Overview
The analytics layer exposes six reports. Each report is computed from the in-memory index on every request. No SDK calls occur after the initial fetch.
Reports
| Report | Endpoint | Purpose |
|---|---|---|
| Blast radius | GET /api/v1/analytics/blast-radius?id=&type= | Impact set of a connector group or server group. |
| Policy shadows | GET /api/v1/analytics/policy-shadows | Policy pairs covering the same (SCIM group, segment) pair. |
| Orphan clusters | GET /api/v1/analytics/orphan-clusters | Segments with no policy coverage, grouped by segment group. |
| Domain overlaps | GET /api/v1/analytics/domain-overlaps | Hostnames that appear in more than one segment. |
| Connector load | GET /api/v1/analytics/connector-load | Per-connector-group counts of policies, segments, and SCIM groups served. |
| SCIM reach | GET /api/v1/analytics/scim-reach | Per-SCIM-group counts of policies, segment groups, and segments granted. |
Common shape
Most reports use NamedRef:
type NamedRef struct { ID string `json:"id"` Name string `json:"name"`}When a referenced name cannot be resolved (deleted or stale reference),
Name falls back to ID. Entries are never dropped silently.
Refresh model
Reports run against the current index.
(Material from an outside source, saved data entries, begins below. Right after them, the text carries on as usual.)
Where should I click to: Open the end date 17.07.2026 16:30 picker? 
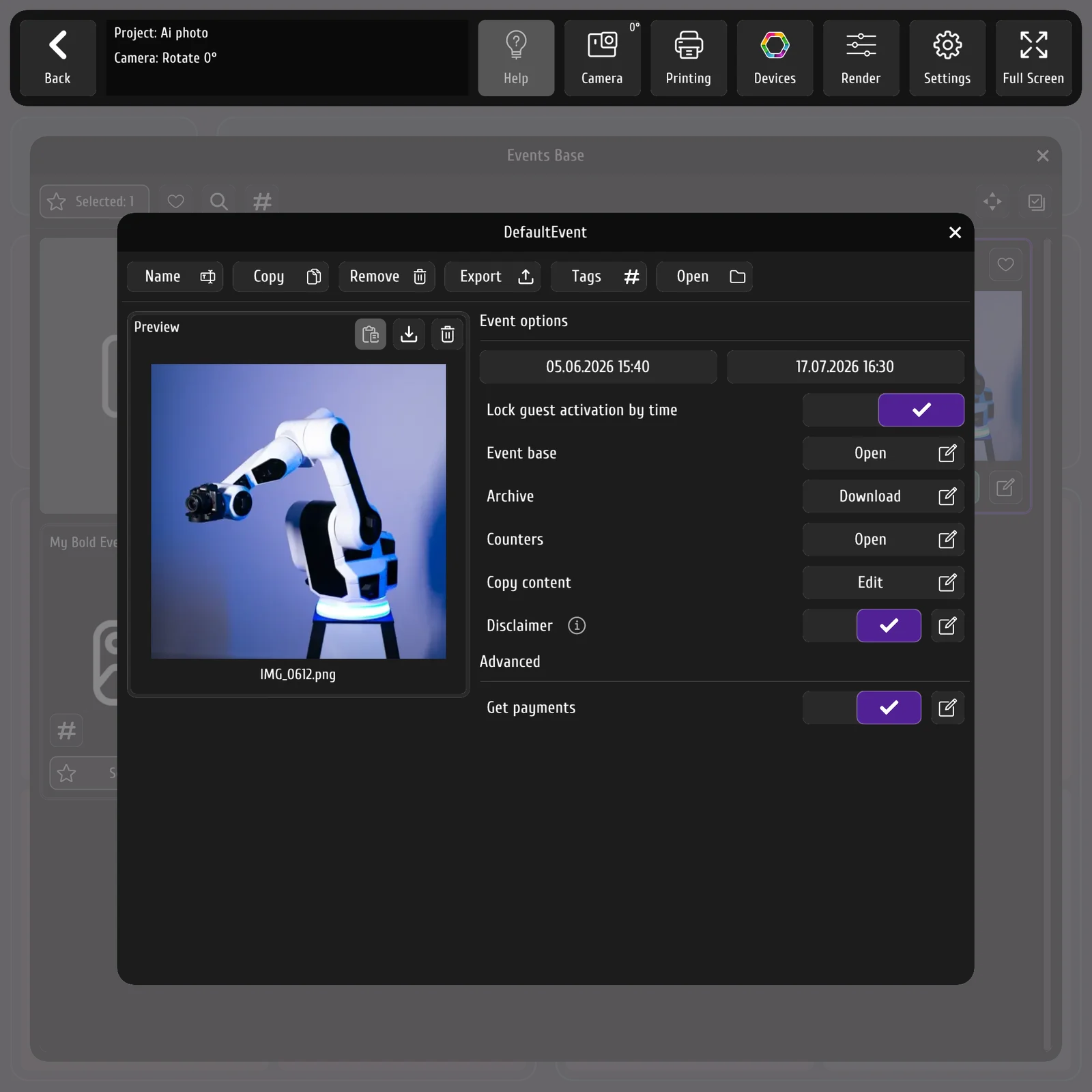[846, 367]
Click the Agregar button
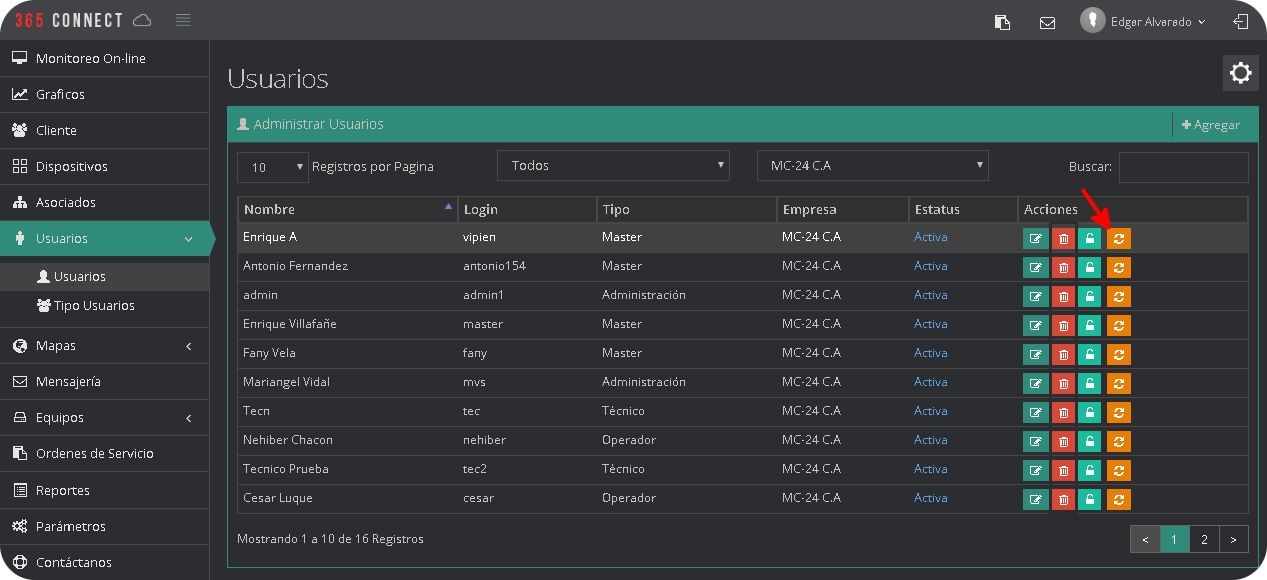The height and width of the screenshot is (580, 1267). tap(1210, 125)
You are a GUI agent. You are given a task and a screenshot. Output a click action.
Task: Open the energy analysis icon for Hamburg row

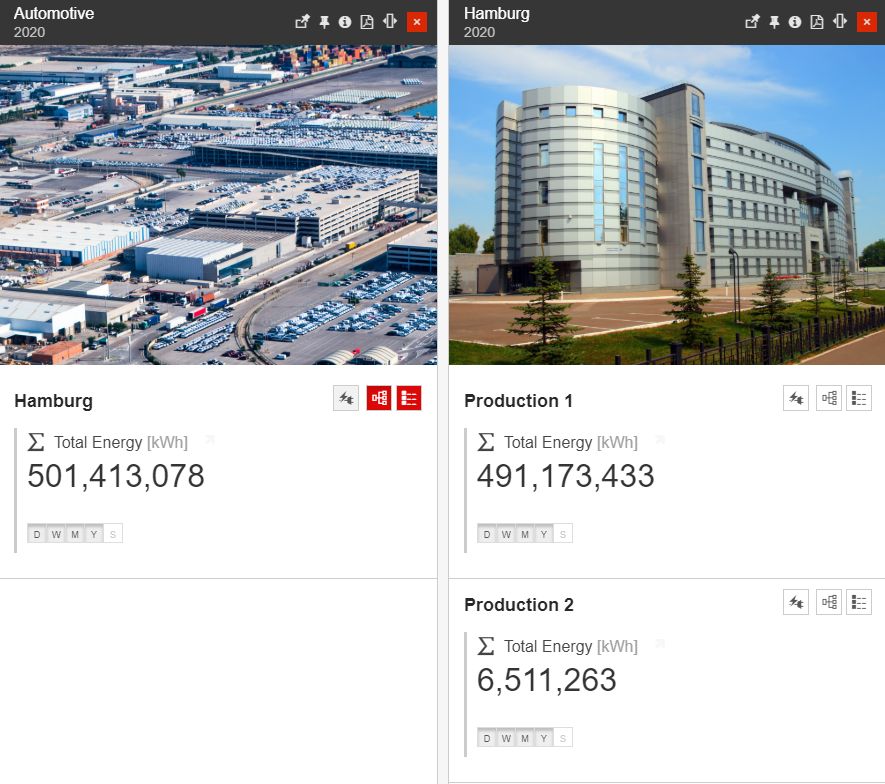click(346, 398)
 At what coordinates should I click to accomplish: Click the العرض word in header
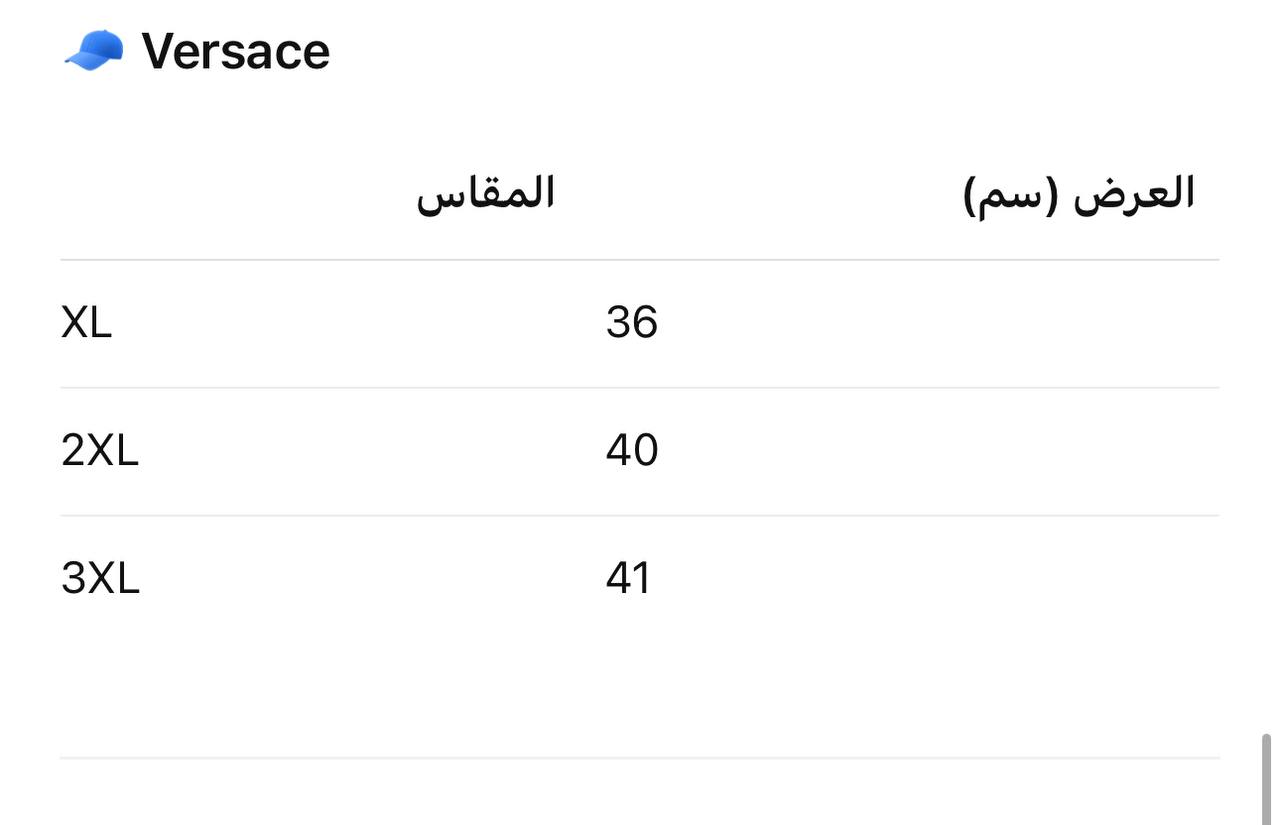[1134, 193]
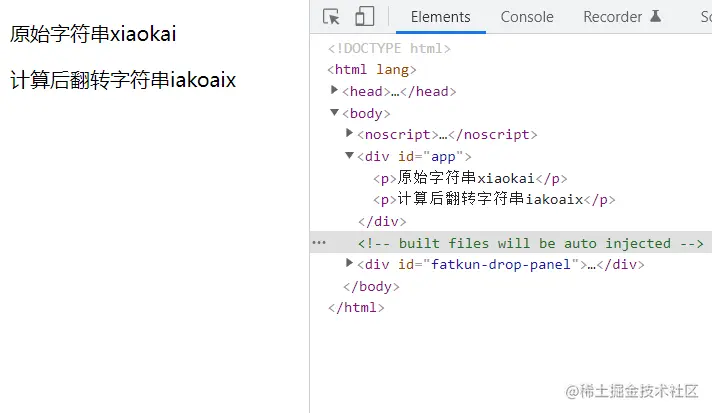This screenshot has height=413, width=712.
Task: Select the paragraph node containing iakoaix
Action: 494,199
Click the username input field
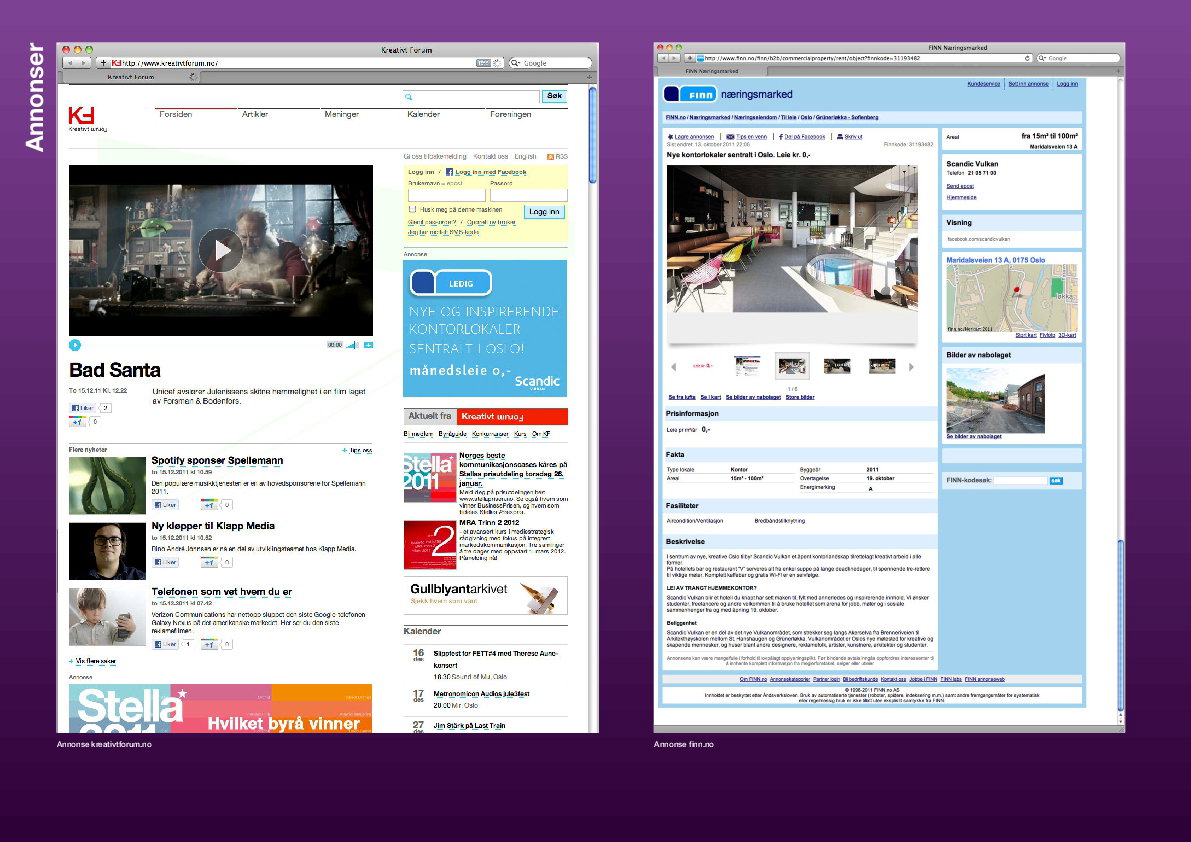Viewport: 1191px width, 842px height. (447, 195)
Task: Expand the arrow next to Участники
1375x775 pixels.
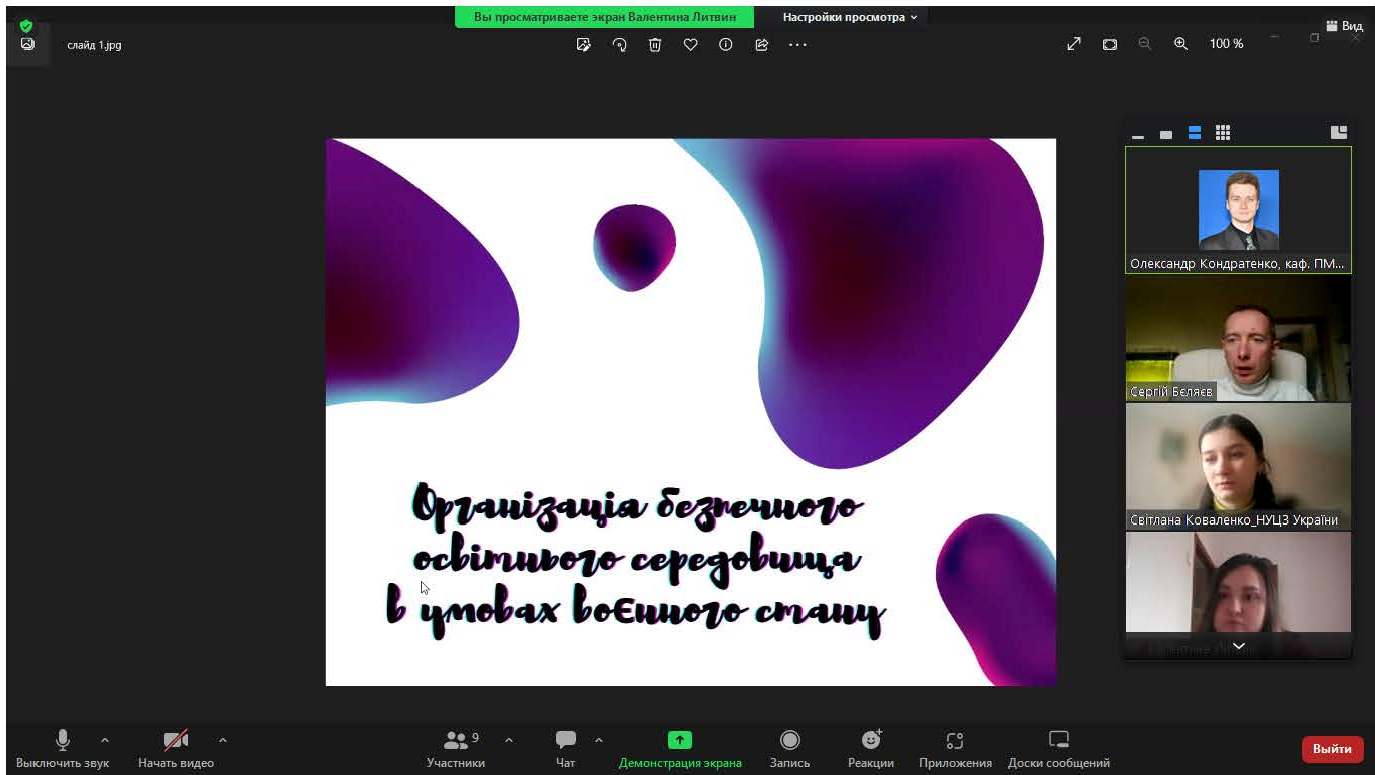Action: point(509,740)
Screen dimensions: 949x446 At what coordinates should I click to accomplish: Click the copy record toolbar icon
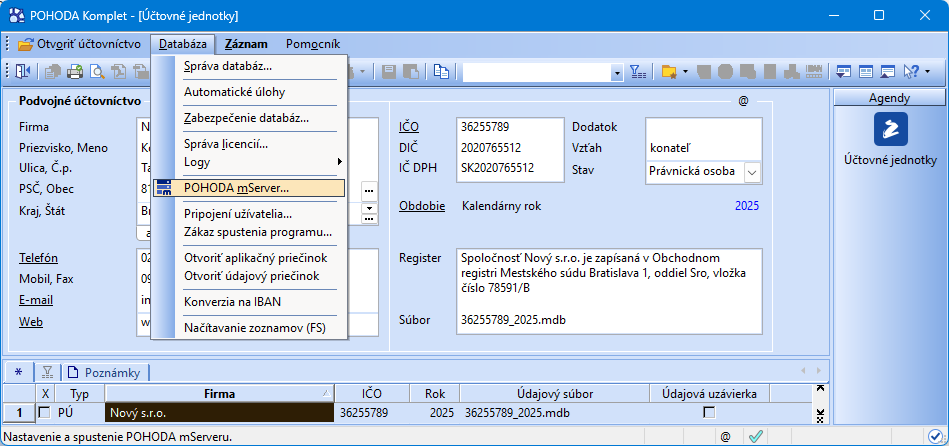pyautogui.click(x=441, y=71)
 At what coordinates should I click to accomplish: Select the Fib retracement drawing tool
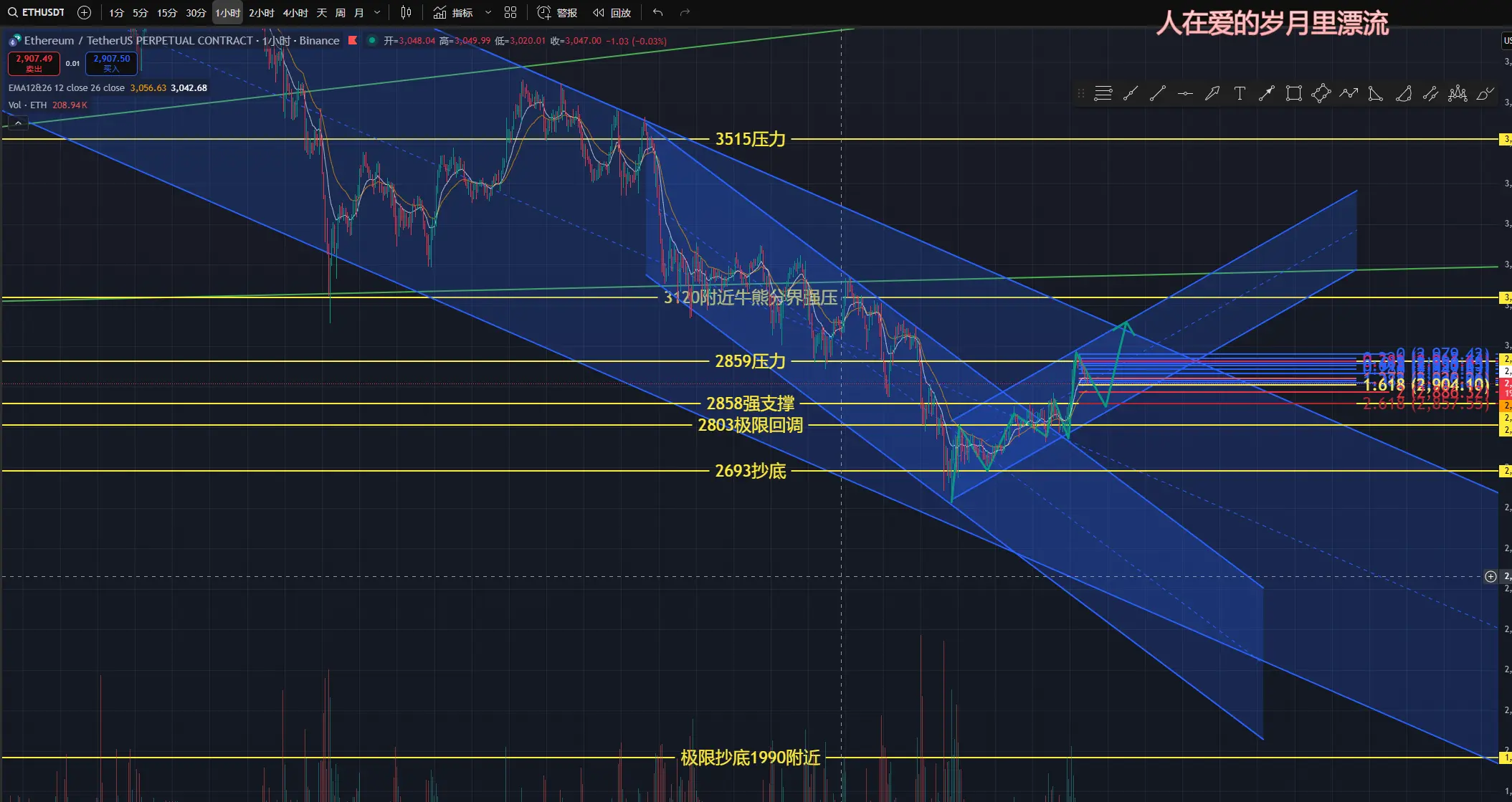(1103, 93)
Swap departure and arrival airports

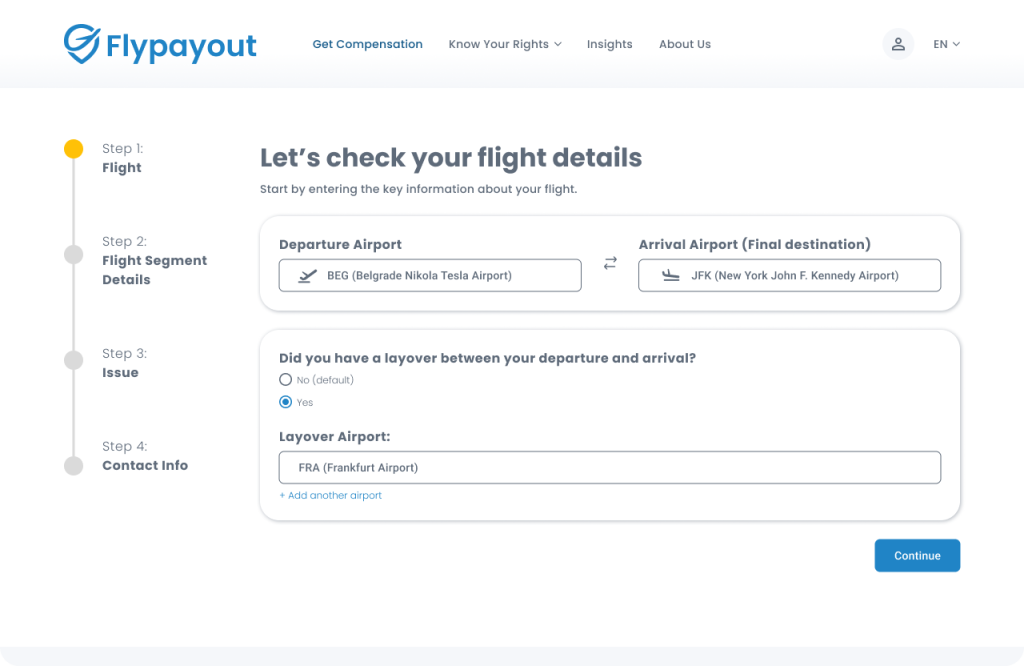tap(610, 263)
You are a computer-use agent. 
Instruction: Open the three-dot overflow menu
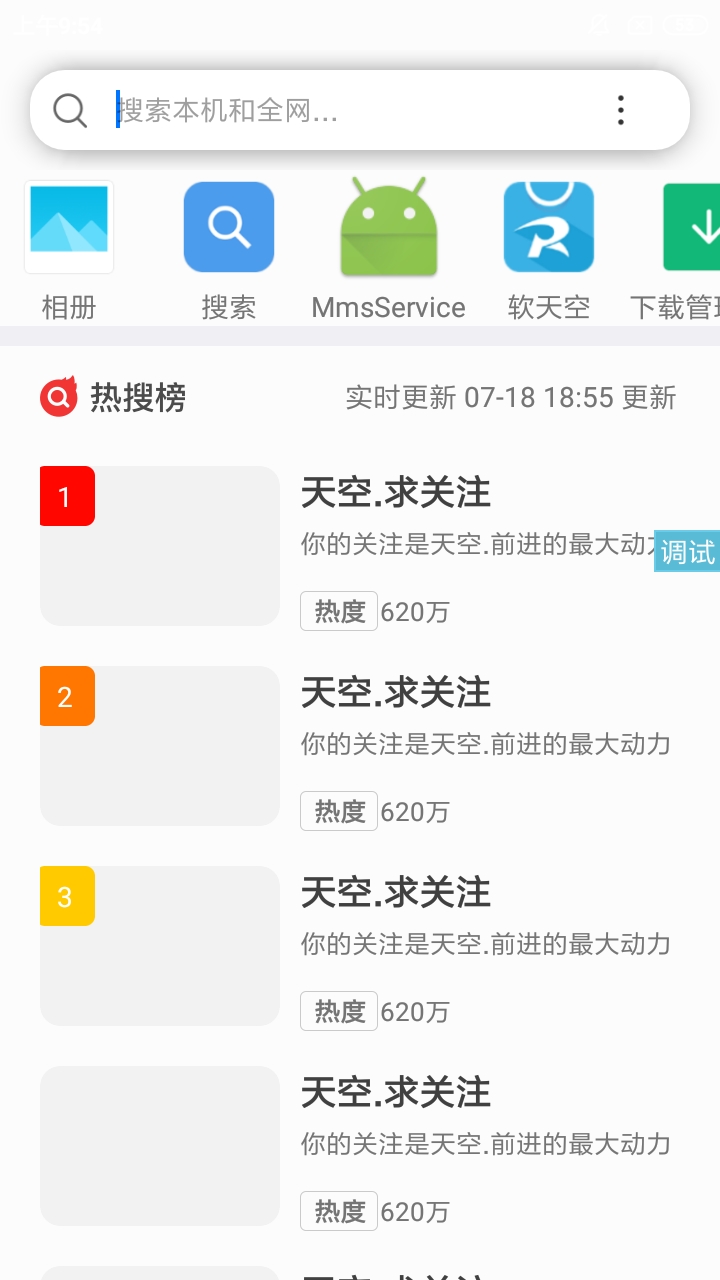coord(621,110)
The index is rebuilt on every
request from the per-resource caches in internal/fetcher. Each resource
has its own TTL (5 minutes for volatile resources, 1 hour for stable
ones). Cache misses trigger an SDK refetch on the request that hits the
miss; concurrent callers after expiry collapse to one fetch via
double-checked locking. See Architecture for
layer detail and Roadmap for proactive refresh.